From left: Otis Velma and Anna Velma `84 have spent a decade turning self defense into its own artform.
Contributed by Zendou Mixed Martial Arts
From left: Otis Velma and Anna Velma `84 have spent a decade turning self defense into its own artform.

Otis Velma and Anne Velma `84, founders of Zendou Mixed Martial Arts in Evanston, Illinois, brought lessons on kicking ass to Grinnell in a way that is practical for everyday life. Monday, Nov. 6 through Wednesday, Nov. 8, the Otis’ provided personal safety workshops open to both students and staff. Otis is a former U.S. Marine Corps member, police officer and Zendou expert, and Anne holds a black belt and is the head instructor at their school. 

The two have been teaching publicly since 2012, Otis said. At Zendou Mixed Martial Arts, their ideology is “Right Mind and Right Action.” The point of the training is to “get smarter” in everyday situations, he said. Further, Otis underscored the importance of the difference between self-defense and personal safety — self-defense is reactive and personal safety is proactive. It is a state of mind, he said. 

They aim to teach their clients skills that will apply to real life, Otis said, and stressed that personal safety does not mean “Karate Kid”-esque high kicking or “Street Fighter” moves. He stated that he bases a lot of his teaching on situations he has witnessed as a police officer, and caters the classes to what will be most pertinent and realistic for the attendees. 

The class began with tactics for verbally and behaviorally avoiding negative situations, like making eye contact with passersby and verbally breaking off uncomfortable physical contact. It progressed to how to deal with a physical confrontation, such as kicking, checking and ways to escape being held down. 

 Otis began martial arts and zen practice when he was a child in Chicago during the 1970s. As a member of the U.S. Marine Corps, he stated that he was able to travel to countries where martial arts played a more prominent role in the culture than in the United States. 

Later, he went into the workforce as a security manager and taught defensive training. Eventually, he became a police officer in Evanston, Illinois, where he served for 30 years in a plethora of roles and departments — experience that he draws on extensively in his teaching, he said. 
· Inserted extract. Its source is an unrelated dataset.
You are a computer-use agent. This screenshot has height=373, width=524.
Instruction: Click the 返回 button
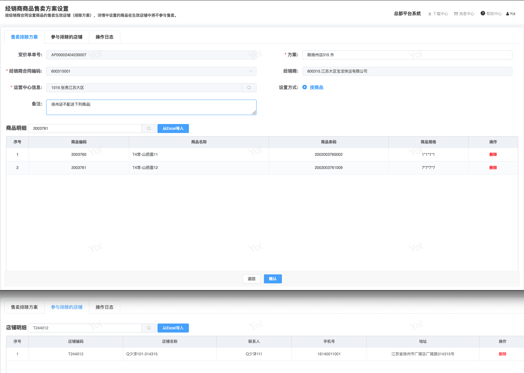pyautogui.click(x=251, y=279)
Anne, on the other hand, moved to California after graduating from Grinnell and fell in love with bike racing, she said. She returned to college to get her master’s degree in journalism and pursued a journalism career, but, all the while, maintained a love of sport. 

She said that she had always had an interest in martial arts, and her opportunity to pursue that interest came about in 2010 when the Evanston Police Department provided a citizen’s police academy where she attended a martial arts class taught by Otis. About a year later they ran into each other again and have been training together ever since, she said. “I started training with him every other week. And then it was every week. And then it was twice a week, and now three times a week. And then a few years later, we started teaching at our own little school,” she said.

Another element of their practice that the pair emphasized is that personal safety is not necessarily about being big and strong. One can still defend themself by being smart and strategic, even at a physical disadvantage, they said. 

“What we want is for you to eventually walk around and not feel like a victim,” Anne said. 

it’s so important to realize that you can fight back, and the more you train the less people will even bother you.

— Anne Velma `84

This is the second visit Grinnell has had from the pair, the first being last year which was motivated by the incidents of racial violence on campus,  Otis said. He said that his message to the Grinnell community is “don’t get distracted.” Even though it is easy to feel like your personal safety is out of your control, it is important to stay focused and take care of yourself, he said.

Anne’s advice to Grinnell followed a similar theme. She said, “You can really take charge of your personal safety. I think we get so brainwashed by media and movies seeing people, especially women, being helpless. And it’s so important to realize that you can fight back, and the more you train the less people will even bother you.”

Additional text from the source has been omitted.